Yeah, I agree that the “this particular setting is performance-intensive” thing is helpful. But one issue that developers hit is that when future hardware enters the picture, it’s really hard to know what exactly the impact is going to be, because you have to also kind of predict where hardware development is going to go, and you can get that pretty wrong easily.
Like, one thing that’s common to do with performance-critical software like games is to profile cache use, right? Like, you try and figure out where the game is generating cache misses, and then work with chunks of data that keep the working set small enough that you can stay in cache where possible.

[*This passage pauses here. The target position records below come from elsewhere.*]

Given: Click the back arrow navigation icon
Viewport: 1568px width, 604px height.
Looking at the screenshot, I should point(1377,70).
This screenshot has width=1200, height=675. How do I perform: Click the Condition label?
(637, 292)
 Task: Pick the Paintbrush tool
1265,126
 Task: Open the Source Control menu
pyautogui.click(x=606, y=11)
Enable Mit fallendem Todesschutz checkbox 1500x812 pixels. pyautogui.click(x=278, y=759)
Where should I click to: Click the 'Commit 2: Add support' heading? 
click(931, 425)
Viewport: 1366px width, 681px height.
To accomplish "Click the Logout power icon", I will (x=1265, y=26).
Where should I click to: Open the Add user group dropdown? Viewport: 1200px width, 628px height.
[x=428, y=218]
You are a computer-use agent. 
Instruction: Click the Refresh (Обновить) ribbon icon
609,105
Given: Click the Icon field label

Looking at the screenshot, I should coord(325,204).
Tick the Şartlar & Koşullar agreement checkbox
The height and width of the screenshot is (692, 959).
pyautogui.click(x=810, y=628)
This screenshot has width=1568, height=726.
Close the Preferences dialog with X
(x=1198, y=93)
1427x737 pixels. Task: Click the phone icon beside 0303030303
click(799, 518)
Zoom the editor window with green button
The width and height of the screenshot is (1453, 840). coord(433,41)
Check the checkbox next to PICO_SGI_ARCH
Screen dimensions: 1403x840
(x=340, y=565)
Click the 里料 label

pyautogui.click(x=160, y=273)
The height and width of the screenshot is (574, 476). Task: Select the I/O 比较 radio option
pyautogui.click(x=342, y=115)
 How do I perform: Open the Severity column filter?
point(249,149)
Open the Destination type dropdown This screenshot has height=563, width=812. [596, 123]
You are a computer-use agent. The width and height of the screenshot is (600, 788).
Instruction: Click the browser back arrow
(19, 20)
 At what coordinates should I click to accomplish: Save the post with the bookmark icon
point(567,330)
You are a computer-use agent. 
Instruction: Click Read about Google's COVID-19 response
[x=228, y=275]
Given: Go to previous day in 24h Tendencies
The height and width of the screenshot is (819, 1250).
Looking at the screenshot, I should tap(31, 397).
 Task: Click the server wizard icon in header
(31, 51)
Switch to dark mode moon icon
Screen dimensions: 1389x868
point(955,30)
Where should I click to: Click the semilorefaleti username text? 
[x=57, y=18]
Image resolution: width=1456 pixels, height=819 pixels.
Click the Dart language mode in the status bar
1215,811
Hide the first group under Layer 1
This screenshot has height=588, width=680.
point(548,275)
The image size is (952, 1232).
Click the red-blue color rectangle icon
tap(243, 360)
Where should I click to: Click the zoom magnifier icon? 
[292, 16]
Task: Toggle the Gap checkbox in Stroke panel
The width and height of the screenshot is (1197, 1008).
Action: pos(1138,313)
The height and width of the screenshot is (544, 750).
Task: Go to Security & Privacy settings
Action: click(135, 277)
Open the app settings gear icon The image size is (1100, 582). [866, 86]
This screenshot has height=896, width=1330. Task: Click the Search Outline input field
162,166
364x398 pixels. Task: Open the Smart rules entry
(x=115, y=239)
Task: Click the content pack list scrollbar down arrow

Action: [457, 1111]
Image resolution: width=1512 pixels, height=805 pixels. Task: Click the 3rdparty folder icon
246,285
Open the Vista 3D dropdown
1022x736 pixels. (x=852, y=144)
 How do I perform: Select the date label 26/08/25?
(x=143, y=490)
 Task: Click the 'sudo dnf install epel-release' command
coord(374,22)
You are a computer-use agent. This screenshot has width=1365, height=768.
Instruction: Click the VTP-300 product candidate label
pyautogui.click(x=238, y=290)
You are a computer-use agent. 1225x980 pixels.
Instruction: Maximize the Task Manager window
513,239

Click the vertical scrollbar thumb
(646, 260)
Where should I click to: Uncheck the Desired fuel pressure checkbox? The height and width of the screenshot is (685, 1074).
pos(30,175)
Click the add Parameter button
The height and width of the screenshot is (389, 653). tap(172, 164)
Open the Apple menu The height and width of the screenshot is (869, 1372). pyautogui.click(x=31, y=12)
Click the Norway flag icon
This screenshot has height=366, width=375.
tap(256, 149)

I’ve got one of those X3D Ryzen processors where they jacked on-die cache way, way up, to 128MB. I think I remember reading that AMD decided that on the net, the clock tradeoff entailed by that wasn’t worth it, and was intending to cut the cache size on the next generation. So a particular task that blows out the cache above a certain data set size – when you move that slider up – might have horrendous performance impact on one processor and little impact on another with a huge cache…and I’m not sure that a developer would have been able to reasonably predict that cache sizes would rise so much and then maybe drop.
I remember – this is a long time ago now – when one thing that video card vendors did was to disable antialiased line rendering acceleration on “gaming” cards. Most people using 3D cards to do 3D modeling really wanted antialiased lines, because they spent a lot of time looking at wireframes, and wanted them to look nice. They were using the hardware for real work, were less-price sensitive. Video card vendors decided to try and differentiate the product so that they could use price discrimination. Okay, so imagine that you’re a game developer and you say that antialiased lines – which I think most developers would just assume would become faster and faster – don’t have a large performance impact…and then the hardware vendors start disabling the feature on gaming cards, so suddenly cards are maybe slower rendering than earlier cards. Now your guidance is wrong.
Another example: Right now, there are a lot of people who are a lot less price sensitive than most gamers wanting to use cards for parallel compute to run neural nets for AI. What those people care a lot about is having a lot of on-card memory, because that increases the model size that they can run, which can hugely improve the model’s capabilities. I would guess that we may see video card vendors try to repeat the same sort of product differentiation, assuming that they can manage to collude to do so, so that they can charge people who want to run those neural nets more money. They might tamp down on how much VRAM they stick on new GPUs aimed at gaming, so that it’s not possible to use cheap hardware to compete with their expensive compute cards. If you’re a vendor and thinking that blowing, say, 2x to 3x the VRAM current hardware has N years down the line is reasonable for your game, that…might not be a realistic assumption.
I don’t think that antialiasing mechanisms are transparent to developers – I’ve never written code that uses hardware antialiasing myself, so I could be wrong – but let’s imagine that it is for the sake of discussion. Early antialiasing ran by using what’s today called FSAA. That’s simple and for most things – aside from pinpoint bright spots – very good quality, but gets expensive quickly. Let’s say that there was just some API call in OpenGL that let you get a list of available antialiasing options (“2xFSAA”, “4xFSAA”, etc). Exposing that to the user and saying “this is expensive” would have been very reasonable for a developer – FSAA was very expensive if you were bounded on nearly any kind of graphics rendering, since it did quadratically-increasing amounts of what the GPU was already doing. But then subsequent antialiasing mechanisms were a lot cheaper. In 2000, I didn’t think of future antialiasing algorithm improvements – I just thought of antialiasing entailing rendering something at high resolution, then scaling it down, doing FSAA. I’d guess that many developers wouldn’t either.